▸ Extract to read:
Authors (as registered SciPost users): Xizhi Han · Sean Hartnoll
Submission information
Preprint Link: https://arxiv.org/abs/1812.07598v3  (pdf)
Date accepted: 2019-09-20
Date submitted: 2019-08-15 02:00
Submitted by: Hartnoll, Sean
Submitted to: SciPost Physics
Ontological classification
Academic field: Physics
Specialties:
  • High-Energy Physics - Theory
  • Quantum Physics
Approach: Theoretical

Abstract

Operator growth in spatially local quantum many-body systems defines a scrambling velocity. We prove that this scrambling velocity bounds the state dependence of the out-of-time-ordered correlator in local lattice models. We verify this bound in simulations of the thermal mixed-field Ising spin chain. For scrambling operators, the butterfly velocity shows a crossover from a microscopic high temperature value to a distinct value at temperatures below the energy gap.

Author comments upon resubmission

We thank the referees for their constructive comments. We have made fairly extensive changes to the presentation of the paper to address the issues raised. We believe that the paper has been improved. The technical content is unchanged.

▸ Dataset extract:
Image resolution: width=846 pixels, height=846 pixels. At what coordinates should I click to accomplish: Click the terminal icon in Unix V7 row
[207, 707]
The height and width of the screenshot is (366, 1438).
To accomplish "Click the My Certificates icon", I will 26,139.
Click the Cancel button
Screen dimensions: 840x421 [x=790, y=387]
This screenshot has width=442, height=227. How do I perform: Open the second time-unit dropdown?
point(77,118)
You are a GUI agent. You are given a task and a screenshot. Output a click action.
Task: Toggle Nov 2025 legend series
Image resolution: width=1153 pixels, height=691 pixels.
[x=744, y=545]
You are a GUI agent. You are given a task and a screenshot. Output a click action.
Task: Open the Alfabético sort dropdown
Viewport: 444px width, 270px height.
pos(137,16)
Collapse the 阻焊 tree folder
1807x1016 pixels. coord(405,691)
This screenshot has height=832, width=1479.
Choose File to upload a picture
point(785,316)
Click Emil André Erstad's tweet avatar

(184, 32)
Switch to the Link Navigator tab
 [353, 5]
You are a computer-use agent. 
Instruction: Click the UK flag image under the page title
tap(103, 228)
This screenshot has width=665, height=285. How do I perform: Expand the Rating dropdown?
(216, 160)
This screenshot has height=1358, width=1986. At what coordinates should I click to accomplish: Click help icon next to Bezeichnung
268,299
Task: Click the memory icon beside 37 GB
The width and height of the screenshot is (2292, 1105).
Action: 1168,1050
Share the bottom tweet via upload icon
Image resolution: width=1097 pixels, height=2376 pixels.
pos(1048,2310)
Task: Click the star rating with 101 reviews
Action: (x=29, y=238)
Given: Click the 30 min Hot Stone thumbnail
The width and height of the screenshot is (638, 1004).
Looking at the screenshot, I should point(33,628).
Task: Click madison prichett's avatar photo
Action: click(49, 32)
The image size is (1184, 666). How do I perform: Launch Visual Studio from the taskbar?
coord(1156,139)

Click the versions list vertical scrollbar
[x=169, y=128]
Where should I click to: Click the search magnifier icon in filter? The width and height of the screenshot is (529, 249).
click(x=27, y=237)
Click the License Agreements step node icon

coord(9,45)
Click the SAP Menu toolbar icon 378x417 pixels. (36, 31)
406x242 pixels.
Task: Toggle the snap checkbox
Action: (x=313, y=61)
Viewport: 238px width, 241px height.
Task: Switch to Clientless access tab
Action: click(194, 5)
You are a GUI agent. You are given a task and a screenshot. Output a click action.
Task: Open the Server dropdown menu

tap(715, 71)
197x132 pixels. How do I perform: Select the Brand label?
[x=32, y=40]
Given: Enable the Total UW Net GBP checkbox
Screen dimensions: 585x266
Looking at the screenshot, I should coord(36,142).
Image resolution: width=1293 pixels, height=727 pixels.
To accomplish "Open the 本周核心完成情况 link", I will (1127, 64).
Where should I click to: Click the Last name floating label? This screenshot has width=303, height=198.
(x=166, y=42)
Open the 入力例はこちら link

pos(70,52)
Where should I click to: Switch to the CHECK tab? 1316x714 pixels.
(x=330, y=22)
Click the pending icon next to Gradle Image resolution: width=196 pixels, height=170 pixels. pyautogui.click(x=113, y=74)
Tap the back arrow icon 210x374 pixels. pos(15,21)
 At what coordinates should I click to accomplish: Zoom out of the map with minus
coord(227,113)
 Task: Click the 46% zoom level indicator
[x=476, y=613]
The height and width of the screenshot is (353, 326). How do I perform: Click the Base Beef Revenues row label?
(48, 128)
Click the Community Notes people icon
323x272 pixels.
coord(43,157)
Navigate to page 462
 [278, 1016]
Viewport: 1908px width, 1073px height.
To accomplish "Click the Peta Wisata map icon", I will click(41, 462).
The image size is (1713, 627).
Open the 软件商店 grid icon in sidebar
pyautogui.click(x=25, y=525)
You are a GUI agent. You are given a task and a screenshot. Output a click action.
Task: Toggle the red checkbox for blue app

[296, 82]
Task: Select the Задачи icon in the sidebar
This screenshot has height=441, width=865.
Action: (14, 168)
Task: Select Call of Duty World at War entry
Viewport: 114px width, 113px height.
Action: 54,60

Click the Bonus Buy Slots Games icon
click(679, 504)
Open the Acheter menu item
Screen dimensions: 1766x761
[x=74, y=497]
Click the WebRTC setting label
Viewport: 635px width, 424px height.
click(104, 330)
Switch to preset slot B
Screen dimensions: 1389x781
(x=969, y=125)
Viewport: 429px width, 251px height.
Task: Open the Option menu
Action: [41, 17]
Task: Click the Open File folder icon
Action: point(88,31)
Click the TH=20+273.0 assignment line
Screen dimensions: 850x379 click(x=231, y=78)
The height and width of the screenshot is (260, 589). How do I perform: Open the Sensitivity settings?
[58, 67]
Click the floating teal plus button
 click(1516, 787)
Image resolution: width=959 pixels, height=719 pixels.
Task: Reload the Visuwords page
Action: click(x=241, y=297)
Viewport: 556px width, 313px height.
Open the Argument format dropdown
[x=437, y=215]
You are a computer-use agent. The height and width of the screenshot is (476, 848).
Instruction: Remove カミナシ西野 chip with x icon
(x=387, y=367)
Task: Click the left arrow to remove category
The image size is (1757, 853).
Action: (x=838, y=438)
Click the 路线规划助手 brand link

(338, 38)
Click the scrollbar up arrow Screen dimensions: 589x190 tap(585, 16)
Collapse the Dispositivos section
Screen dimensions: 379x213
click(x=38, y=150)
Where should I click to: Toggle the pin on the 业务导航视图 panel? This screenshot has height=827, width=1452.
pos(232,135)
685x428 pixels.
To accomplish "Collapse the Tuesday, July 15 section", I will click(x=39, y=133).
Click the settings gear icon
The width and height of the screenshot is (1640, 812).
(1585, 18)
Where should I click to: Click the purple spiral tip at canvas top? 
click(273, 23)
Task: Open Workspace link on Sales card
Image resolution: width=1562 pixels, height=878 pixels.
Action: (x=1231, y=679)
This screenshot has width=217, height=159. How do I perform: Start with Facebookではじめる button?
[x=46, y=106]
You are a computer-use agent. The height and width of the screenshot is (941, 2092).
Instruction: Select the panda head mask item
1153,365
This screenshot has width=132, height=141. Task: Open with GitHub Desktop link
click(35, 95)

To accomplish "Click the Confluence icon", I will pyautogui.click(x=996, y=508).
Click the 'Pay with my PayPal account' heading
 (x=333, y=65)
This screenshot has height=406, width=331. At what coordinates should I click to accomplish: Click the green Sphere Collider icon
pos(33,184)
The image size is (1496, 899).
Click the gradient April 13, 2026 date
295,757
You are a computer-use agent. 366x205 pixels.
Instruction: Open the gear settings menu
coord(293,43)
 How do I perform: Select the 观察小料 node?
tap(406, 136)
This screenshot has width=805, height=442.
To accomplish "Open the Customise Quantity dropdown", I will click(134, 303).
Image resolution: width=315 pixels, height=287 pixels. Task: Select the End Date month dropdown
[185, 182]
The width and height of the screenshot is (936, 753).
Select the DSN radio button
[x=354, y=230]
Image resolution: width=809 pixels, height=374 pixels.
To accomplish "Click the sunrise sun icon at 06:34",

▸ Task description: Extend the submission page above on operator growth and scrambling velocity, continuing from the end of its last sentence.

▸ Task result:
A. Both referees commented that we were using the words “quantum chaos” quite loosely. We agree with this comment. We have removed all references to chaos from the introduction and focused on notions of scrambling as defined by the OTOC.

B. Both referees commented that the conditions for vS = 0 were unclear, possibly undermining the usefulness of the scrambling velocity concept that we have introduced. This is a fair comment. In terms of the usefulness of our bound (on the temperature dependence of scrambling, in terms of vS), we mostly had in mind strongly scrambling systems. It is correct to say that for weakly scrambling systems, and even non-interacting systems, vS as currently defined may not be small, and therefore the bound is less useful. We have restructured the text to emphasize the strong scrambling case, and the connection to the numerics we performed, and to clarify the limitations of our current definition away from that limit (see for example the final paragraph on the section defining the scrambling velocity). We have also modified the discussion of the non-interacting model (discussion below fig 2) to make clearer why vS = 0 in that case.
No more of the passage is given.